The court affirmed the district court’s grant of summary judgment that Mr. Lismont’s request to correct the inventorship on Binzel’s patent was precluded under the doctrine of laches. There is a rebuttable presumption that laches applies where the delay is greater than 6 years. Here, the patent is suit issued in 2002, and Mr. Lismont waited for more than 10 years to request a correction of inventorship. Mr. Lismont contended that the presumption should not apply, because he was prosecuting similar claims for corrected inventorship in Germany for the German patent. The court held that acts taken in German with respect to a German patent are irrelevant to the U.S. patent and therefore the presumption applied.
Lismont then argued that the fact that he was prosecuting claims in German should be sufficient to overcome the presumption of laches.
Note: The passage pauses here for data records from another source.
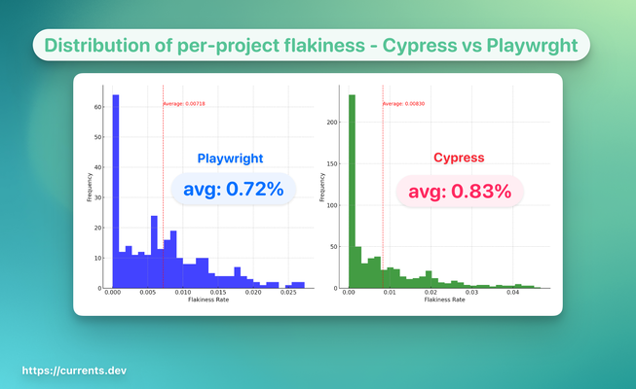The image size is (636, 389).
Task: Click Flakiness Rate axis label under Playwright chart
Action: pos(206,301)
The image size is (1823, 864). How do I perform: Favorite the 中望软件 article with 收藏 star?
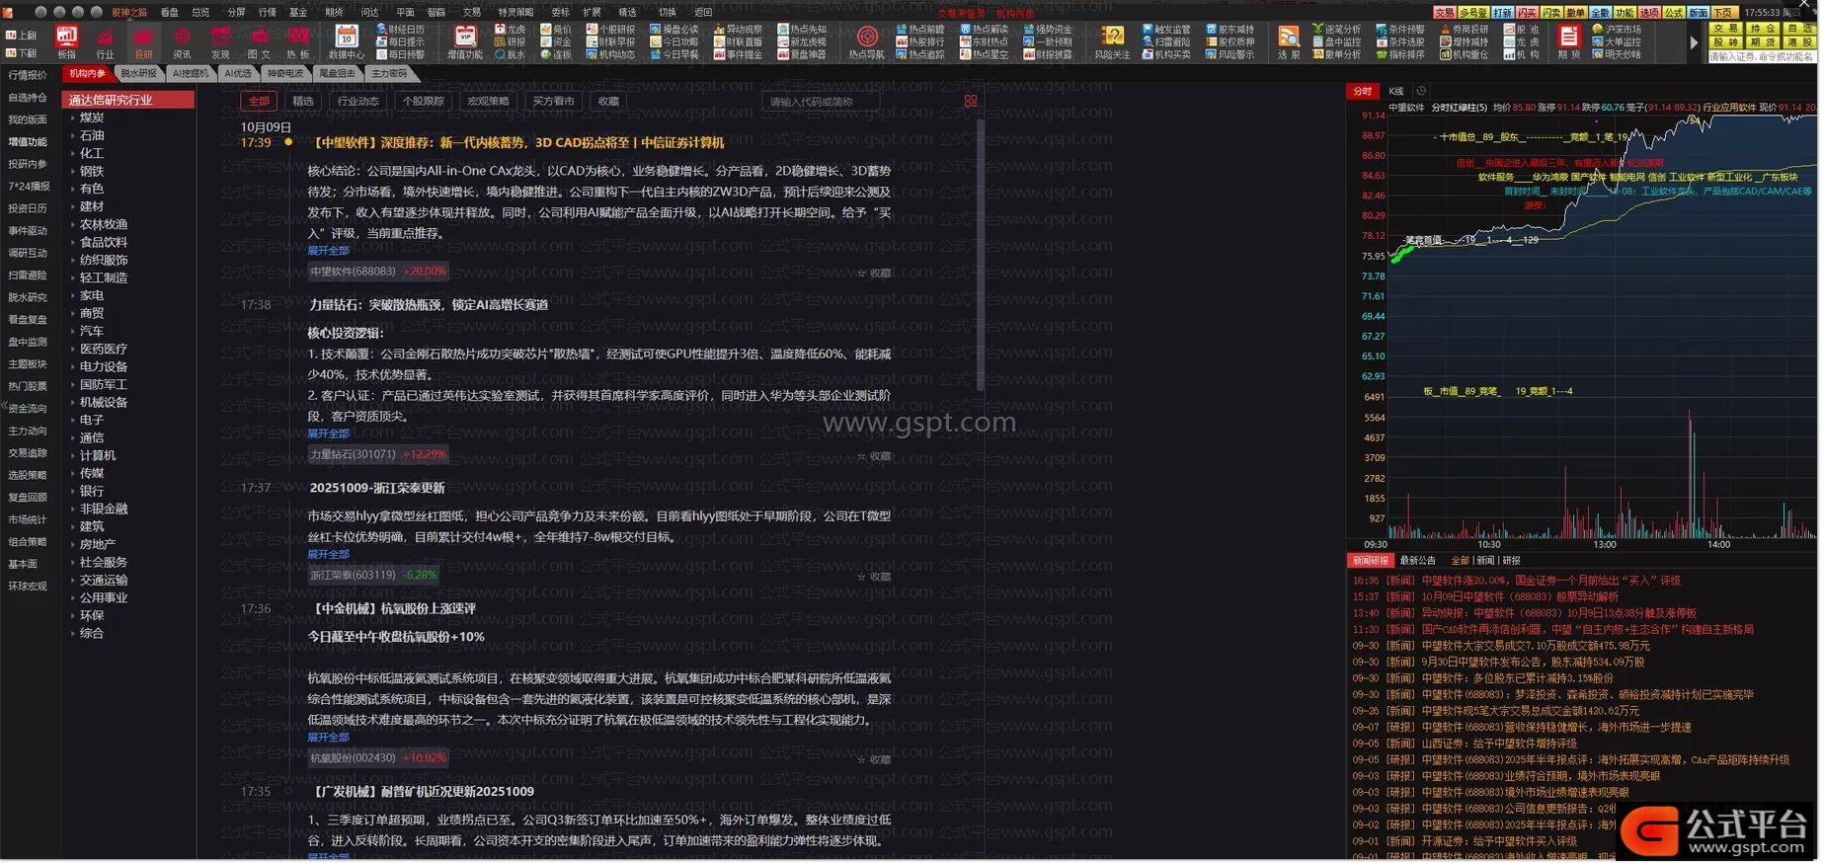coord(874,274)
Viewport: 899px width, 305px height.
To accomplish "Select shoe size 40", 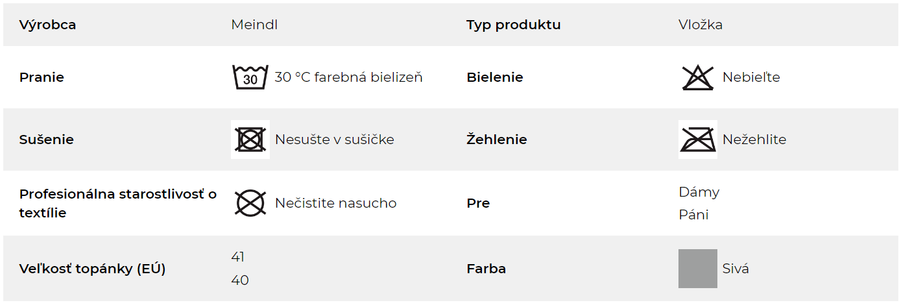I will click(240, 280).
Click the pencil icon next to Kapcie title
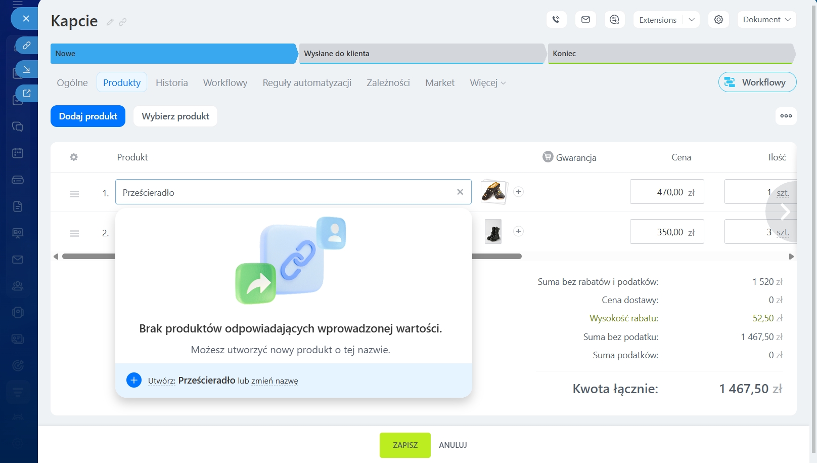Image resolution: width=817 pixels, height=463 pixels. click(x=110, y=22)
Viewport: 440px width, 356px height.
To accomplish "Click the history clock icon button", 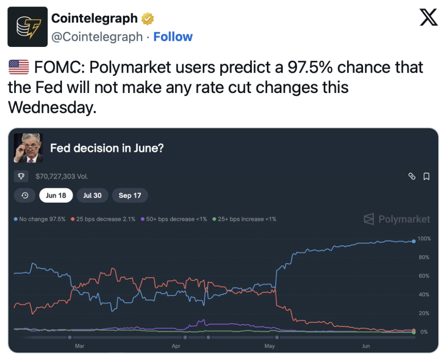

The court held, however, that, for other litigation to excuse a plaintiff’s delay, the defendant must have adequate notice of the other proceedings as well as notice of the patentee’s intention to pursue its patent rights upon completion of the other proceedings. Lismont did not overcome the presumption of laches, because he could not prove that he had given Binzel notice that he intended to commence legal proceedings in the U.S. to correct inventorship following the German litigation.
Lismont v. Alexander Binzel Corporation, Case No. 2014-1846 (February 16, 2016); Opinion by: Chen, joined by Lourie and Reyna; Appealed From: United States District Court for the Eastern District of Virginia, Davis, J. Read the full opinion here.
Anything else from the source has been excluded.